___ ESTRATTO ___
Sarebbe importante sapere se la regolarizzazione dell’interessata è già completata perché, se fosse così ed avesse già ottenuto il permesso di soggiorno, potrebbe cambiare in qualsiasi momento datore di lavoro. La prassi sarebbe in questo caso quella di presentare le dimissioni al vecchio datore di lavoro, trovarne uno di nuovo che proceda subito all’assunzione comunicandola sia alla questura, che alla Direzione Provinciale del Lavoro.

Per il momento non è ancora operativa la prassi concernente la stipula del cosiddetto contratto di soggiorno per lavoro subordinato (previsto all’art. 5 bis del T.U., inserito dall’art. 6, comma 1, dalla L. 30 luglio 2002, n. 189, c.d. Bossi – Fini) per i nuovi rapporti di lavoro, essendo operativo soltanto per le regolarizzazioni.
___
COSA FARE: Riproduci dal testo sul cambio del datore di lavoro il passo che va da "Per il momento" fino a "per le regolarizzazioni." compreso. I record provengono da un'altra fonte.
___ ESTRATTI DEI RECORD ___
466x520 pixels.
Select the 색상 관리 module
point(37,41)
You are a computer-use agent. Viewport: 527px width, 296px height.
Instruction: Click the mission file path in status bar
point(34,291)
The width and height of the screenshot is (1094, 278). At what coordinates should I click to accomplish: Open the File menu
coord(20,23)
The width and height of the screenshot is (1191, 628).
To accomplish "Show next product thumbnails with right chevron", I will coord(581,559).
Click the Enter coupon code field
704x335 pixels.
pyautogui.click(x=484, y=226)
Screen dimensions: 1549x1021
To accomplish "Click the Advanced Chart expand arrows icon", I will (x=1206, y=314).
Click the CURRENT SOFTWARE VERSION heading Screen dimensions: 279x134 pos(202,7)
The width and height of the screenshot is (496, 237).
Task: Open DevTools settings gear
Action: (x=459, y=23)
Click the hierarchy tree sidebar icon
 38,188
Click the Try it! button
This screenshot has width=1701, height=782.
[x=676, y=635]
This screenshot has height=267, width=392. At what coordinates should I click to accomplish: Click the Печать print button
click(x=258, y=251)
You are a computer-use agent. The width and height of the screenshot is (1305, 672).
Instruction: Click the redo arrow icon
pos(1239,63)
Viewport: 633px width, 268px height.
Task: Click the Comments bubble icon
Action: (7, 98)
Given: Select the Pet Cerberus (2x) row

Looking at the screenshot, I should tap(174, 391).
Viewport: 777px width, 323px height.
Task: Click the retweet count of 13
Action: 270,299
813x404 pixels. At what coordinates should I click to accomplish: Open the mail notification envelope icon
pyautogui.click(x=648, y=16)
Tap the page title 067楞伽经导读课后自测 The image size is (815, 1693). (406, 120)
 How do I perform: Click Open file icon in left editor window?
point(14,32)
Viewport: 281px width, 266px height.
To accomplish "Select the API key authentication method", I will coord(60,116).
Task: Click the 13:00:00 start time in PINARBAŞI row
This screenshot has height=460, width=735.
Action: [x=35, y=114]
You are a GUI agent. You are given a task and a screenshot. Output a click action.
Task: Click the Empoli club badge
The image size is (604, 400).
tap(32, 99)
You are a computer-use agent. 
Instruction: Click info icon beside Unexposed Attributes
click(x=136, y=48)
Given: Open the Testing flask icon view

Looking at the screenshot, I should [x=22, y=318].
___
RISULTATO ESERCIZIO:
Per il momento non è ancora operativa la prassi concernente la stipula del cosiddetto contratto di soggiorno per lavoro subordinato (previsto all’art. 5 bis del T.U., inserito dall’art. 6, comma 1, dalla L. 30 luglio 2002, n. 189, c.d. Bossi – Fini) per i nuovi rapporti di lavoro, essendo operativo soltanto per le regolarizzazioni.